Com a proximidade do início do ano letivo, o comércio pernambucano já sente o aumento na procura por material escolar. Para orientar os consumidores neste período de alta demanda, o Procon-PE realizou uma pesquisa de preços que identificou variações expressivas entre produtos vendidos na Região Metropolitana do Recife.
O levantamento analisou 72 itens em 12 estabelecimentos comerciais e revelou discrepâncias que podem pesar — e muito — no bolso das famílias. O maior contraste foi registrado no preço do apontador de metal, que apresentou diferença de 573,33% entre o menor valor, de R$ 1,50, e o mais alto, de R$ 10,10.

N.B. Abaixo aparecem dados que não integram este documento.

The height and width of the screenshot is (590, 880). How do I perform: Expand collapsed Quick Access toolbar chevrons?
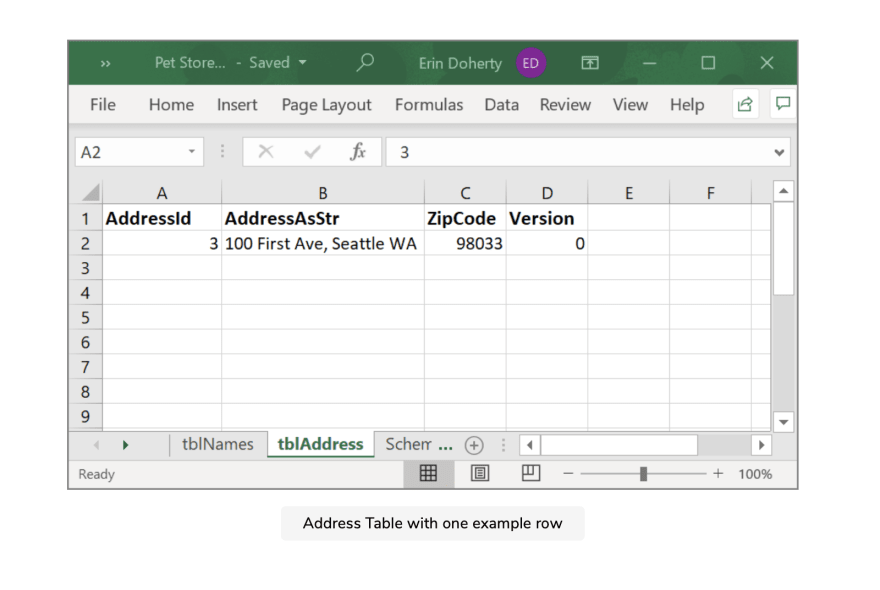pyautogui.click(x=106, y=63)
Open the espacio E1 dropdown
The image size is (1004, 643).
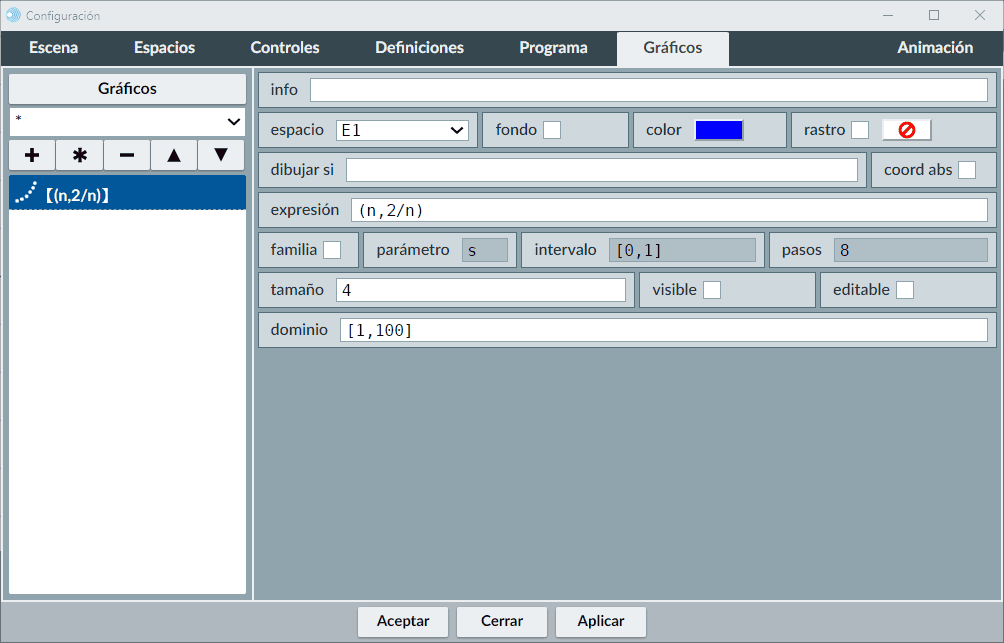(x=402, y=130)
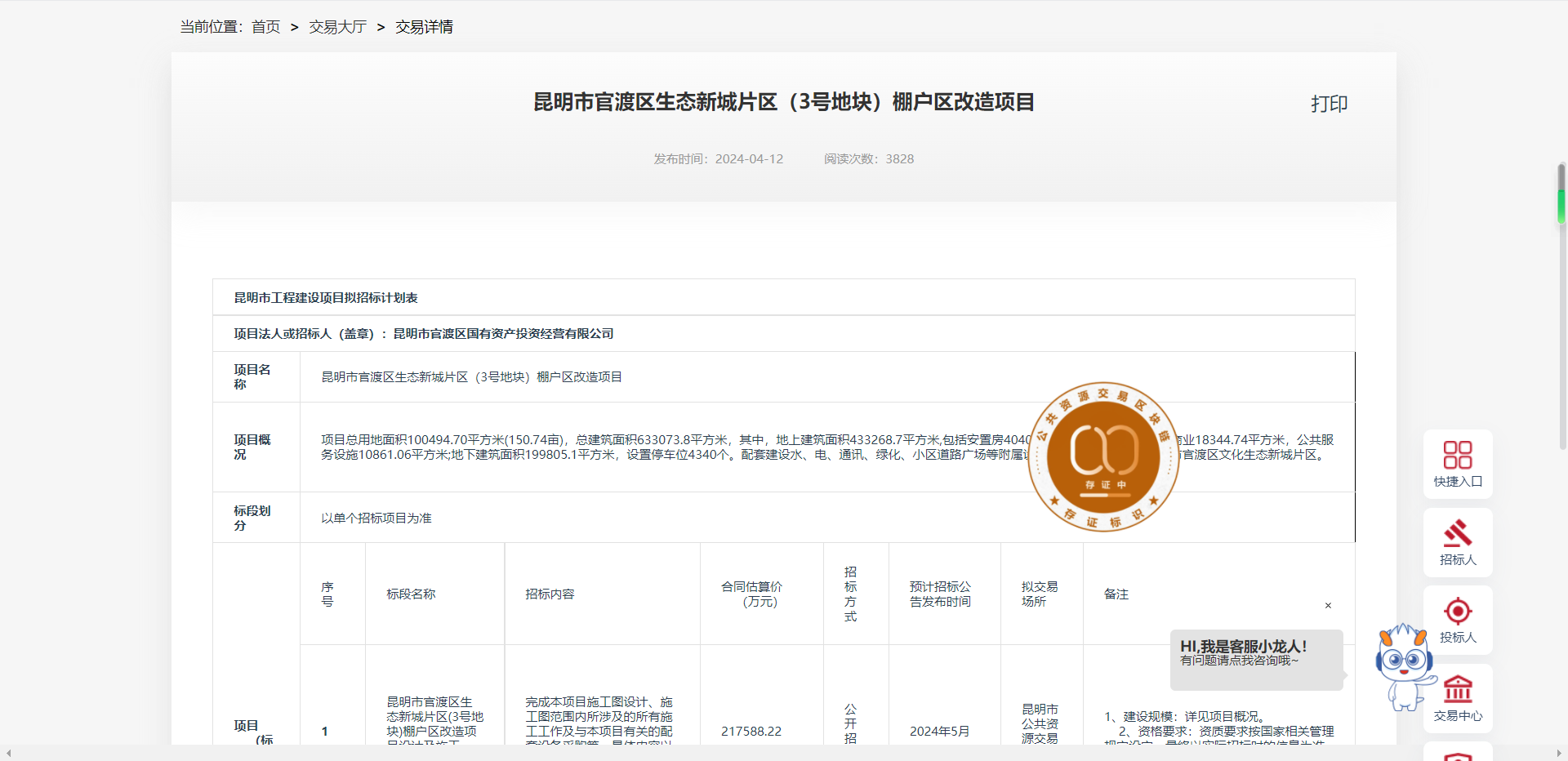
Task: Click the 备注 column header
Action: pos(1116,594)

Outro item que chamou atenção foi a mochila escolar com estampa, encontrada com preços que variaram 382,30%. Enquanto em uma loja o produto custava R$ 59,90, em outro ponto de venda o mesmo tipo de mochila chegou a R$ 288,90.
A pesquisa também identificou mudanças no padrão de fabricação de alguns produtos, como os cadernos. De acordo com o Procon-PE, houve redução no número de folhas por unidade, o que impactou a comparação de preços em relação a 2025. O caderno de uma matéria com 80 folhas, por exemplo, ficou 17,54% mais caro em relação ao ano anterior, passando de R$ 17,44 para R$ 20,50.
Entre os itens de menor valor, a borracha branca de látex também registrou aumento significativo. O preço médio subiu 60,89%, saindo de R$ 1,03 para R$ 1,65 em apenas um ano.
Diante dos dados, o Procon-PE reforça a orientação para que os consumidores pesquisem preços, comparem diferentes estabelecimentos e sempre exijam a nota fiscal. A recomendação é fundamental para garantir economia e evitar práticas abusivas, especialmente em um período marcado por alta procura por materiais escolares.